Dimanche 8 juin.—Pour rendre la nature, Théophile Gautier faisait seulement appel à ses yeux. Depuis, tous les sens des auteurs ont été mis à contribution pour le rendu en prose d'un paysage. Fromentin a apporté l'oreille, et fait son beau morceau sur le silence dans le désert. Maintenant c'est le nez qui entre en scène: les senteurs, l'odeur d'un pays, que ce soit le carreau de la Halle ou un coin de l'Afrique, nous les avons avec Zola, avec Loti. Et vraiment tous deux ont de curieux appareils olfactifs, Loti avec son nez sensuel, Zola, avec son nez de chien de chasse, et ses petits frémissements, qui ont quelque chose du chatouillement d'une muqueuse sous le passage d'une mouche.
* * * * *
Jeudi 12 juin.—Je lisais, ces jours-ci, dans un article de Bonnetain sur le Tonkin, un portrait de fumeur d'opium, dont la pupille extrêmement dilatée, et la pâleur ivorine, me font penser que je ressemble ou du moins que je ressemblais, ces années, tout à fait au fumeur d'opium de Bonnetain. N'ayant jamais fumé d'opium, ce serait donc l'intoxication des très forts cigares que j'ai fumés, toute ma jeunesse.
* * * * *
————Ce soir au dîner des Spartiates, Raoul Duval qui avait fait sa rentrée à la Chambre, dans la journée, disait qu'il en était sorti tout triste, trouvant la droite plus inintelligente, la gauche plus commune que jamais.
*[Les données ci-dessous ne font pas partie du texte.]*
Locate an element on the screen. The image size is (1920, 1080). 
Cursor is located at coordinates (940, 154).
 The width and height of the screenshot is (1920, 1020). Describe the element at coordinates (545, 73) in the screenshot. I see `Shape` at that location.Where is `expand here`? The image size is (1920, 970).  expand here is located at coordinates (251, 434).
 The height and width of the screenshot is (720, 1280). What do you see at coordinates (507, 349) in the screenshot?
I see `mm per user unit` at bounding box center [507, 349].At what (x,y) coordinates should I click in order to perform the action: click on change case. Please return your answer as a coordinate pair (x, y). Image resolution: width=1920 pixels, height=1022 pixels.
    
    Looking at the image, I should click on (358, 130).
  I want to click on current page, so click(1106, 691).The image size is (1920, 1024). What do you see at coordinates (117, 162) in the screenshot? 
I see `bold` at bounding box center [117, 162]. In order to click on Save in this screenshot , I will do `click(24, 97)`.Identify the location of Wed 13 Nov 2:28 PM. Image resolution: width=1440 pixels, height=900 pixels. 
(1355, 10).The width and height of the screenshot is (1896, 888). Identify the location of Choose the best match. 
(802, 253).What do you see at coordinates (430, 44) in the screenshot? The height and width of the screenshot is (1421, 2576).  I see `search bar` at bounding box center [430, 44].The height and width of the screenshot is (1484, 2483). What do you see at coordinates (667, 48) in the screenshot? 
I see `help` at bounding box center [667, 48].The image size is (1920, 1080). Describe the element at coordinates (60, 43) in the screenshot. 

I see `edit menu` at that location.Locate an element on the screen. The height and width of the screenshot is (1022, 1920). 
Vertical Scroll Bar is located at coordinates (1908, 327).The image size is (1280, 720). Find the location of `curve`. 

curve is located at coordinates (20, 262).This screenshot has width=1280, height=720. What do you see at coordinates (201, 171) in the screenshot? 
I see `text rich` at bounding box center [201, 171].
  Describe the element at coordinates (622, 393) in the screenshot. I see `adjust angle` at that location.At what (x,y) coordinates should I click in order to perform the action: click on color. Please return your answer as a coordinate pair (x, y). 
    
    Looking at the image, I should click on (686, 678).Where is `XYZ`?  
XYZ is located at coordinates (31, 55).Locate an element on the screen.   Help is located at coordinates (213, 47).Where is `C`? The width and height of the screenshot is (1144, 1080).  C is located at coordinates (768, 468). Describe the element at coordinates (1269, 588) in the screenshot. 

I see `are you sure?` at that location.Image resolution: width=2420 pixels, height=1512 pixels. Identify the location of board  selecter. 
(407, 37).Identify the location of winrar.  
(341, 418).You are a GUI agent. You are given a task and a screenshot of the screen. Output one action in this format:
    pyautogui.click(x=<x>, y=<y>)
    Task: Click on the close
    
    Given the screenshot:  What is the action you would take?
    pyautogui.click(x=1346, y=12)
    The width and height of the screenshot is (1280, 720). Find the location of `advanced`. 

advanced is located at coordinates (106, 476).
Au milieu du dîner, quelqu'un s'écrie: «La nuance! oh, la nuance… elle est morte à l'heure qu'il est en France… Et la nuance, c'était toute la France, toute sa distinction… le don rare, en un mot, qu'elle seule avait parmi toutes les nations.»
* * * * *
Jeudi 19 juin.—Je trouve, ce soir, Daudet en ses contractions de visage et ses remuements de jambes, disant qu'il a en plein ses douleurs.
—Vous souffrez, mon ami?
—Oui, toujours… c'est vraiment atroce la continuité de la douleur, et la perspective de cette continuité… autrefois, le lit c'était une espérance… maintenant c'est redoutable de surprises… j'ai besoin de me relever, il faut que je marche pour user ma douleur… Je souffre, voyez-vous, tout ce qu'il est possible de souffrir… tenez parfois, dans le pied, c'est comme si un train de chemin de fer me passait dessus… Ah! il me tarde d'être à Néris.